The first season is a follow-up to the miniseries that first aired in December 2003.

Cast and characters

Main cast
 Edward James Olmos as William Adama
 Mary McDonnell as Laura Roslin
 Katee Sackhoff as Kara "Starbuck" Thrace
 Jamie Bamber as Lee "Apollo" Adama
 James Callis as Gaius Baltar
 Tricia Helfer as Number Six
 Grace Park as Sharon "Boomer" Valerii (Number Eight)
 Michael Hogan as Saul Tigh
 Aaron Douglas as Galen Tyrol
 Tahmoh Penikett as Karl "Helo" Agathon
 Kandyse McClure as Anastasia Dualla
 Paul Campbell as Billy Keikeya
 Alessandro Juliani as Felix Gaeta
 Samuel Witwer as Alex "Crashdown" Quartararo

Recurring cast
 Nicki Clyne as Cally Henderson
 Donnelly Rhodes as Sherman Cottle
 Callum Keith Rennie as Leoben Conoy 
 Matthew Bennett as Aaron Doral 
 Richard Hatch as Tom Zarek
 Kate Vernon as Ellen Tigh
 Lorena Gale as Elosha
 Leah Cairns as Margaret "Racetrack" Edmondson
 Bodie Olmos as Brendan "Hot Dog" Costanza
 Luciana Carro as Louanne "Kat" Katraine
 Alonso Oyarzun as Socinus
 Jennifer Halley as Diana "Hardball" Seelix
 Jill Teed as Sergeant Hadrian, Master-at-Arms

Episodes
In the following list, "Survivor count" refers to the number of surviving Colonial citizens and military, provided at some point during the episode.

Production
Battlestar Galacticas first season of thirteen one-hour episodes was ordered by the Sci-Fi Channel on February 10, 2004, with production taking place in Vancouver, British Columbia, Canada.

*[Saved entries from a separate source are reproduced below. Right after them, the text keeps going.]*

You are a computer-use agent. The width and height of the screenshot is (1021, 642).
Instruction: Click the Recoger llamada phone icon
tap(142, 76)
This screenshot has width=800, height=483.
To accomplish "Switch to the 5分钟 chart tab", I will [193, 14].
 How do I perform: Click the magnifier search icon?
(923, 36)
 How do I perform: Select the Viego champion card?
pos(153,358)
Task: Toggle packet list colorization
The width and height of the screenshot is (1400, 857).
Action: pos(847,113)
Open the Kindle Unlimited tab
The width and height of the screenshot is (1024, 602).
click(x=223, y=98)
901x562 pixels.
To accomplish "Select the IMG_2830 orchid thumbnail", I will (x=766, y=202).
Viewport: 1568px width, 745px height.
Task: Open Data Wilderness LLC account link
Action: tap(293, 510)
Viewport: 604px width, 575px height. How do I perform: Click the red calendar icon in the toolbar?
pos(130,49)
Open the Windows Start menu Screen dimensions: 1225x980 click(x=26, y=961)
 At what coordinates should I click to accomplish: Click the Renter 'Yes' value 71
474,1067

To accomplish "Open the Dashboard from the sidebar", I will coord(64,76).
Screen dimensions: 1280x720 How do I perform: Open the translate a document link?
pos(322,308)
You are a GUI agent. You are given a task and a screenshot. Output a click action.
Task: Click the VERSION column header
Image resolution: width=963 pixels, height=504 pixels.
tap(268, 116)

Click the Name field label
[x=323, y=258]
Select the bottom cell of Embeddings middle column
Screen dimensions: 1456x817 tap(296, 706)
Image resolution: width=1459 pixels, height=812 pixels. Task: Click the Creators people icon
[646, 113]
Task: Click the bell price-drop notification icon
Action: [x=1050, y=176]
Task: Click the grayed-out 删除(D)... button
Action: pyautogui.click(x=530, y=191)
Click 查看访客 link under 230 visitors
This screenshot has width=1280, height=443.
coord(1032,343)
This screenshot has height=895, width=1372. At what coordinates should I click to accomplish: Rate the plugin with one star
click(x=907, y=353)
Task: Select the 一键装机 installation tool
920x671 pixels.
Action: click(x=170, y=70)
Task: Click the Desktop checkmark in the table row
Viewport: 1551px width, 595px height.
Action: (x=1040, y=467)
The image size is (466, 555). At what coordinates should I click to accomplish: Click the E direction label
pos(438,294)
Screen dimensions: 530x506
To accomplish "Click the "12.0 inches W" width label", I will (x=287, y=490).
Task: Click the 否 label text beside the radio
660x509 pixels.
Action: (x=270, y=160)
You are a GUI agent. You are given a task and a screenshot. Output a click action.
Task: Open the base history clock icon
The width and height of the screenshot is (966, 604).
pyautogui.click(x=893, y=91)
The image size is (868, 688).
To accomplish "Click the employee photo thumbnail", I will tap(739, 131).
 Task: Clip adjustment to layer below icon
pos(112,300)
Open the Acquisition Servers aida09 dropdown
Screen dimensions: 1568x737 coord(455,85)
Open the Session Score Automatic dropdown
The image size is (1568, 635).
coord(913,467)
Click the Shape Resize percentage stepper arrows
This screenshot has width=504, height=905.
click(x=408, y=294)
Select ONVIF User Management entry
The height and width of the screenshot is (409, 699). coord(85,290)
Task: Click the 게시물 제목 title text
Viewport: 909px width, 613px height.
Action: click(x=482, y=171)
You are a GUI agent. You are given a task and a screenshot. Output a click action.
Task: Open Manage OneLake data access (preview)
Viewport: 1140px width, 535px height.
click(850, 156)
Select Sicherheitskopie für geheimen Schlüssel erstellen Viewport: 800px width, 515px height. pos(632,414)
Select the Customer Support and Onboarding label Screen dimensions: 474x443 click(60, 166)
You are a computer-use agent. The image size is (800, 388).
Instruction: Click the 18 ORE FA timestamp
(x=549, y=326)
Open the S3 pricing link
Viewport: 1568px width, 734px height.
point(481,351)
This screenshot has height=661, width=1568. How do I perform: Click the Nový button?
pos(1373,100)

Produced in 2004 by David Eick and Ronald D. Moore, and starring the original cast from the 2003 miniseries, it began airing in the United Kingdom and Ireland on October 18, 2004.  The series proved successful, attracting favorable comments from reviewers, and generating considerable anticipation in the U.S.

It began airing in North America three months later, on January 14, 2005 in the United States, and January 15 in Canada. The first episode aired in the U.S. became one of the highest-rated programs ever on Sci-Fi, with 3.1 million viewers. The series' first season became the network's highest-rated original series to date.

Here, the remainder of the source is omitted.